## [Source extract]
Frequent storms and larger waves pounding the Southern California coastline are major causes for concern if we hope to preserve our beaches and rocky shorelines for future generations to enjoy. The Bay Foundation (TBF) spearheaded a study to investigate how we can protect our shorelines using kelp forest restoration techniques.
A variety of tools are used to measure physical, chemical, and biological responses to the presence of kelp in our study sites.
- Acoustic Doppler Current Profilers (ADCPs): These instruments measure changes in current flow using the “Doppler effect” which uses sound waves scattered back from particles within the water column to measure water movement around the instrument.
- Pressure Sensors: These instruments measure wave and tide data by sensing pressure differences in the water. As a surface wave passes over a subsurface pressure sensor, the elevation and depression of the sea surface cause a pressure disturbance that is then measured by the sensor.
- Temperature Loggers: These instruments take timed measurements of the water temperature surrounding the instrument. When placed in varying depths, this data can help us understand stratification and mixing throughout the water column.
- Niskin Bottles: Specialized containers that allow researchers to take water samples at predetermined depths in the water column to analyze chemical components of the sea water, such as dissolved oxygen and pH.
- Biological Monitoring: SCUBA-based underwater surveys will quantify the growth of kelp over time, and the presence of invertebrates and fish in response to the increase in kelp density.
The Kelp Forest Hydrodynamics Study, led by Dr. Kristen Elsmore and Dr. Brian Gaylord of University of California, Davis, and Dr. Kerry J. Nickols of California State University Northridge, helped to inform how kelp forests influence current patterns, wave velocity, and sediment transport off the coast of the Palos Verdes Peninsula. Water chemistry studies were done in conjunction with University of California, Los Angeles, Institute of Environment and Sustainability.

## [What is expected]
Please name the institute that the kelp restoration text says worked with the study on water chemistry.

## [The data]

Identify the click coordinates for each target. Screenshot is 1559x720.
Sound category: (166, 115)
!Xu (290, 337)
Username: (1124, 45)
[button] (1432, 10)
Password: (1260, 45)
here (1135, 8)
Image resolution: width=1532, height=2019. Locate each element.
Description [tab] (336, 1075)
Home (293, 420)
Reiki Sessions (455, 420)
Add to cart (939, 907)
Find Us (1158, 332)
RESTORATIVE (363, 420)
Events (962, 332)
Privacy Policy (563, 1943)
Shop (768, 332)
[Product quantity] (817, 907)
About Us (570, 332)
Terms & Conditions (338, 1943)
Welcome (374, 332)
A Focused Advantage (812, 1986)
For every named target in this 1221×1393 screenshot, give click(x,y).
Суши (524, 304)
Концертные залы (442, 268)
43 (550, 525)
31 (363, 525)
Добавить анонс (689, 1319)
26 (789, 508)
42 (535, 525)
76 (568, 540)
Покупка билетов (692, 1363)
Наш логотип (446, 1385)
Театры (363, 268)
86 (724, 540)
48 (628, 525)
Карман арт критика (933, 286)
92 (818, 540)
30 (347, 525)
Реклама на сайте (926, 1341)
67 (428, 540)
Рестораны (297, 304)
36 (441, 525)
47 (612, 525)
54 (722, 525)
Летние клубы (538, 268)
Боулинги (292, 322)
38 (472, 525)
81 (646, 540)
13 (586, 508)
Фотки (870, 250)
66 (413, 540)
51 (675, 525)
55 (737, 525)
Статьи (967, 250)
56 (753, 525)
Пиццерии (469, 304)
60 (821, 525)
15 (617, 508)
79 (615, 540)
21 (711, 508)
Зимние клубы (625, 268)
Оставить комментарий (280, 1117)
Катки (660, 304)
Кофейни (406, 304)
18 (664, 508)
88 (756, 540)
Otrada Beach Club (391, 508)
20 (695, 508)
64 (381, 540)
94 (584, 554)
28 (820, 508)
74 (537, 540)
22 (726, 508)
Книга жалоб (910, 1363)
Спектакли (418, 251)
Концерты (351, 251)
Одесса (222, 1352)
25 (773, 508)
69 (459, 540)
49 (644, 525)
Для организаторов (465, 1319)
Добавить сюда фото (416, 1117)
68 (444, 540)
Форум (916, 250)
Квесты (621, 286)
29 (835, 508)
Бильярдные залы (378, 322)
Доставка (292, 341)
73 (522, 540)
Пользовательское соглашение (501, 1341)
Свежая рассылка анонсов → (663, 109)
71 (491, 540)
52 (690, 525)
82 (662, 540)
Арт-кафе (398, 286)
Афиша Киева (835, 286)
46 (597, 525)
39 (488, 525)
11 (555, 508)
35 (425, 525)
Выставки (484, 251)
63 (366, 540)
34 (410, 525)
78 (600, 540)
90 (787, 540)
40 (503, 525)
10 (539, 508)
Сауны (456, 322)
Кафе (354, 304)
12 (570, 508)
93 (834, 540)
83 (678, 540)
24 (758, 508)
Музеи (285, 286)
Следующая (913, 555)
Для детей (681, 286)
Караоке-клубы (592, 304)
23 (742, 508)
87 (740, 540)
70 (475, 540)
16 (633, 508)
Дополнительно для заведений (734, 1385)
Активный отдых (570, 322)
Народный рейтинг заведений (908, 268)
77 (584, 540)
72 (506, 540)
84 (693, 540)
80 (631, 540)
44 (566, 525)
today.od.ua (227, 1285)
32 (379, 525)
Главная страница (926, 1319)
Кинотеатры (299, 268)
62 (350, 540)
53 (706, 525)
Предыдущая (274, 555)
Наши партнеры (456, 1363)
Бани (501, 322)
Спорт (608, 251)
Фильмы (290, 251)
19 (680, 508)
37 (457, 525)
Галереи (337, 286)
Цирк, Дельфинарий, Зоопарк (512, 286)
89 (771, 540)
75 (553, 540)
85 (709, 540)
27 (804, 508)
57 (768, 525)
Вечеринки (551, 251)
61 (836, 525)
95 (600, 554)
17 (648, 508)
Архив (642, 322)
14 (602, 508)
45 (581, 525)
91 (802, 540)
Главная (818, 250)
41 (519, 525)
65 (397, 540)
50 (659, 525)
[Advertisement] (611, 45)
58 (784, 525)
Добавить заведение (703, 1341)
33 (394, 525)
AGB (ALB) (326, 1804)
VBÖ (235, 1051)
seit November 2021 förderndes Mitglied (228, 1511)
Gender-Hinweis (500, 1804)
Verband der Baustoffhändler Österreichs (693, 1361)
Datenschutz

## [Answer to this task]
University of California, Los Angeles, Institute of Environment and Sustainability